§ **INFORMATION SHOWN**:
- - -
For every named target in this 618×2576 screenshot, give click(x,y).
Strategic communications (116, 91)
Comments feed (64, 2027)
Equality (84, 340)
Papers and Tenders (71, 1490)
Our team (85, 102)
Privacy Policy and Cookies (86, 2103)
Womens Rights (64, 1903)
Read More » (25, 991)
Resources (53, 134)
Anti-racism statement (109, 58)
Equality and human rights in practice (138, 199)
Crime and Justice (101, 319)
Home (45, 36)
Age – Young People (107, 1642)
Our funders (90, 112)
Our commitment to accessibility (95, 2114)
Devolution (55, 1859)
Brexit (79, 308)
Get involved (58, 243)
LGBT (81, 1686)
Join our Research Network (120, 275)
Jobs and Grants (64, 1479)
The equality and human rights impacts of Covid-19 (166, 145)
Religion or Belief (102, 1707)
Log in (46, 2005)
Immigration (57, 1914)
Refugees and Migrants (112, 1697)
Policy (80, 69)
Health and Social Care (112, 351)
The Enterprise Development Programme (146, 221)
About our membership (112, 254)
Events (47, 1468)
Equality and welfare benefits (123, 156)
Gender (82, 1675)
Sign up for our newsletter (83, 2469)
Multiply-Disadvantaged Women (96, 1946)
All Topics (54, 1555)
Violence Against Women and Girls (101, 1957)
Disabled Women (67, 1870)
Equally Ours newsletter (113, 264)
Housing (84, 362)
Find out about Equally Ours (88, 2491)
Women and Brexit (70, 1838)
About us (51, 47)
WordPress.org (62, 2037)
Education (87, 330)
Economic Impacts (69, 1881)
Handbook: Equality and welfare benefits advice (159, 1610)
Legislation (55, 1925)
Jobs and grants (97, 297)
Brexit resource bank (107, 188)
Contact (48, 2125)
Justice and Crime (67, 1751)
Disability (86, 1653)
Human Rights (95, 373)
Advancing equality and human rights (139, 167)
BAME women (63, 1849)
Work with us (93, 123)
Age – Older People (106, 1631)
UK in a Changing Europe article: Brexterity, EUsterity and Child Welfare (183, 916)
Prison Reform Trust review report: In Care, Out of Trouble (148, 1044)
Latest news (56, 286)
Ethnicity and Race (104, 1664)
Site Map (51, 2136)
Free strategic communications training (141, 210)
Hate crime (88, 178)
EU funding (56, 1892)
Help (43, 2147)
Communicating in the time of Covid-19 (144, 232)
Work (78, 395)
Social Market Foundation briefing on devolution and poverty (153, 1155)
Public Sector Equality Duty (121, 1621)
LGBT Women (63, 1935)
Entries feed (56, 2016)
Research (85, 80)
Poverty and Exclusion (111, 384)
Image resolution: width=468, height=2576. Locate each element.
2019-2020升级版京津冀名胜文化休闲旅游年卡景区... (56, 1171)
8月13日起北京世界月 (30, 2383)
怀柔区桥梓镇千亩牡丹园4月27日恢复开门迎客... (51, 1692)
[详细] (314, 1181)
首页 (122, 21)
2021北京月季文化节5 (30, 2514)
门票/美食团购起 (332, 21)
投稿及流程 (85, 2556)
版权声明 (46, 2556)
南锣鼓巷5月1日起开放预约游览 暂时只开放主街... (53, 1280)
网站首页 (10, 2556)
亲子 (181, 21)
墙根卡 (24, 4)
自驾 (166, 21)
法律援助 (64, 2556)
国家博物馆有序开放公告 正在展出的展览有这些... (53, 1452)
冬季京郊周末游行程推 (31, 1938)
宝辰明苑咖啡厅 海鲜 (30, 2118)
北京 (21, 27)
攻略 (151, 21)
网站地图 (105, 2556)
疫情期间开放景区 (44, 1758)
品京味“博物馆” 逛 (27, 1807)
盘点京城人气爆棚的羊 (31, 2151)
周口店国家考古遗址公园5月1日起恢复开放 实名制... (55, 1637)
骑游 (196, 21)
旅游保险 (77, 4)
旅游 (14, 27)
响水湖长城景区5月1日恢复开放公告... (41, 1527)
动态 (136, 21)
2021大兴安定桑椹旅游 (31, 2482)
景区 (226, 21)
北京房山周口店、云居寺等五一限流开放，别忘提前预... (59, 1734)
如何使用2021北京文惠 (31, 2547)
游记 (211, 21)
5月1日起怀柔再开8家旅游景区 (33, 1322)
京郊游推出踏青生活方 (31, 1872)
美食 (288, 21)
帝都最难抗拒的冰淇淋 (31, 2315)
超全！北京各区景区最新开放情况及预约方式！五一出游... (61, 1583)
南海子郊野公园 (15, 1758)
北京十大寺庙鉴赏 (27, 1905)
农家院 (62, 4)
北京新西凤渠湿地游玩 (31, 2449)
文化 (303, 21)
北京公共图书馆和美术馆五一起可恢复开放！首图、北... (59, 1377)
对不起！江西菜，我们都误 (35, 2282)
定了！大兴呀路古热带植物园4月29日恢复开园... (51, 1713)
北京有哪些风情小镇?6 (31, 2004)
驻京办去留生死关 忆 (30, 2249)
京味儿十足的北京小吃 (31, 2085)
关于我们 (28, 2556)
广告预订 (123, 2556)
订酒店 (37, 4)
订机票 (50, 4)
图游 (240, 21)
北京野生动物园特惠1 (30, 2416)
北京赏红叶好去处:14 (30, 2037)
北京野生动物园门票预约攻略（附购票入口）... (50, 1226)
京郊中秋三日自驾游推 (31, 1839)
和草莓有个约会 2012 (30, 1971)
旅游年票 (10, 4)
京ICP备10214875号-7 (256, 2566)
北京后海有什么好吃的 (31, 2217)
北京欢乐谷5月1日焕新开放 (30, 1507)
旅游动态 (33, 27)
- - -
§ **YOUR TASK**:
Every line of the listing is to be returned unchanged.

§ **THE COMPLETED TASK**:
For every named target in this 618×2576 screenshot, give click(x,y).
Strategic communications (116, 91)
Comments feed (64, 2027)
Equality (84, 340)
Papers and Tenders (71, 1490)
Our team (85, 102)
Privacy Policy and Cookies (86, 2103)
Womens Rights (64, 1903)
Read More » (25, 991)
Resources (53, 134)
Anti-racism statement (109, 58)
Equality and human rights in practice (138, 199)
Crime and Justice (101, 319)
Home (45, 36)
Age – Young People (107, 1642)
Our funders (90, 112)
Our commitment to accessibility (95, 2114)
Devolution (55, 1859)
Brexit (79, 308)
Get involved (58, 243)
LGBT (81, 1686)
Join our Research Network (120, 275)
Jobs and Grants (64, 1479)
The equality and human rights impacts of Covid-19 (166, 145)
Religion or Belief (102, 1707)
Log in (46, 2005)
Immigration (57, 1914)
Refugees and Migrants (112, 1697)
Policy (80, 69)
Health and Social Care (112, 351)
The Enterprise Development Programme (146, 221)
About our membership (112, 254)
Events (47, 1468)
Equality and welfare benefits (123, 156)
Gender (82, 1675)
Sign up for our newsletter (83, 2469)
Multiply-Disadvantaged Women (96, 1946)
All Topics (54, 1555)
Violence Against Women and Girls (101, 1957)
Disabled Women (67, 1870)
Equally Ours newsletter (113, 264)
Housing (84, 362)
Find out about Equally Ours (88, 2491)
Women and Brexit (70, 1838)
About us (51, 47)
WordPress.org (62, 2037)
Education (87, 330)
Economic Impacts (69, 1881)
Handbook: Equality and welfare benefits advice (159, 1610)
Legislation (55, 1925)
Jobs and grants (97, 297)
Brexit resource bank (107, 188)
Contact (48, 2125)
Justice and Crime (67, 1751)
Disability (86, 1653)
Human Rights (95, 373)
Advancing equality and human rights (139, 167)
BAME women (63, 1849)
Work with us (93, 123)
Age – Older People (106, 1631)
UK in a Changing Europe article: Brexterity, EUsterity and Child Welfare (183, 916)
Prison Reform Trust review report: In Care, Out of Trouble (148, 1044)
Latest news (56, 286)
Ethnicity and Race (104, 1664)
Site Map (51, 2136)
Free strategic communications training (141, 210)
Hate crime (88, 178)
EU funding (56, 1892)
Help (43, 2147)
Communicating in the time of Covid-19 (144, 232)
Work (78, 395)
Social Market Foundation briefing on devolution and poverty (153, 1155)
Public Sector Equality Duty (121, 1621)
LGBT Women (63, 1935)
Entries feed (56, 2016)
Research (85, 80)
Poverty and Exclusion (111, 384)
Image resolution: width=468, height=2576. Locate each element.
2019-2020升级版京津冀名胜文化休闲旅游年卡景区... (56, 1171)
8月13日起北京世界月 (30, 2383)
怀柔区桥梓镇千亩牡丹园4月27日恢复开门迎客... (51, 1692)
[详细] (314, 1181)
首页 (122, 21)
2021北京月季文化节5 (30, 2514)
门票/美食团购起 (332, 21)
投稿及流程 (85, 2556)
版权声明 (46, 2556)
南锣鼓巷5月1日起开放预约游览 暂时只开放主街... (53, 1280)
网站首页 (10, 2556)
亲子 (181, 21)
墙根卡 (24, 4)
自驾 (166, 21)
法律援助 (64, 2556)
国家博物馆有序开放公告 正在展出的展览有这些... (53, 1452)
冬季京郊周末游行程推 (31, 1938)
宝辰明苑咖啡厅 海鲜 (30, 2118)
北京 (21, 27)
攻略 (151, 21)
网站地图 (105, 2556)
疫情期间开放景区 (44, 1758)
品京味“博物馆” 逛 (27, 1807)
盘点京城人气爆棚的羊 (31, 2151)
周口店国家考古遗址公园5月1日起恢复开放 实名制... (55, 1637)
骑游 (196, 21)
旅游保险 (77, 4)
旅游 (14, 27)
响水湖长城景区5月1日恢复开放公告... (41, 1527)
动态 (136, 21)
2021大兴安定桑椹旅游 (31, 2482)
景区 (226, 21)
北京房山周口店、云居寺等五一限流开放，别忘提前预... (59, 1734)
如何使用2021北京文惠 (31, 2547)
游记 (211, 21)
5月1日起怀柔再开8家旅游景区 (33, 1322)
京郊游推出踏青生活方 (31, 1872)
美食 (288, 21)
帝都最难抗拒的冰淇淋 (31, 2315)
超全！北京各区景区最新开放情况及预约方式！五一出游... (61, 1583)
南海子郊野公园 (15, 1758)
北京十大寺庙鉴赏 (27, 1905)
农家院 (62, 4)
北京新西凤渠湿地游玩 (31, 2449)
文化 (303, 21)
北京公共图书馆和美术馆五一起可恢复开放！首图、北... (59, 1377)
对不起！江西菜，我们都误 (35, 2282)
定了！大兴呀路古热带植物园4月29日恢复开园... (51, 1713)
北京有哪些风情小镇?6 (31, 2004)
驻京办去留生死关 忆 (30, 2249)
京味儿十足的北京小吃 (31, 2085)
关于我们 (28, 2556)
广告预订 (123, 2556)
订酒店 (37, 4)
订机票 (50, 4)
图游 (240, 21)
北京野生动物园特惠1 (30, 2416)
北京赏红叶好去处:14 (30, 2037)
北京野生动物园门票预约攻略（附购票入口）... (50, 1226)
京郊中秋三日自驾游推 (31, 1839)
和草莓有个约会 2012 (30, 1971)
旅游年票 (10, 4)
京ICP备10214875号-7 (256, 2566)
北京后海有什么好吃的 (31, 2217)
北京欢乐谷5月1日焕新开放 (30, 1507)
旅游动态 (33, 27)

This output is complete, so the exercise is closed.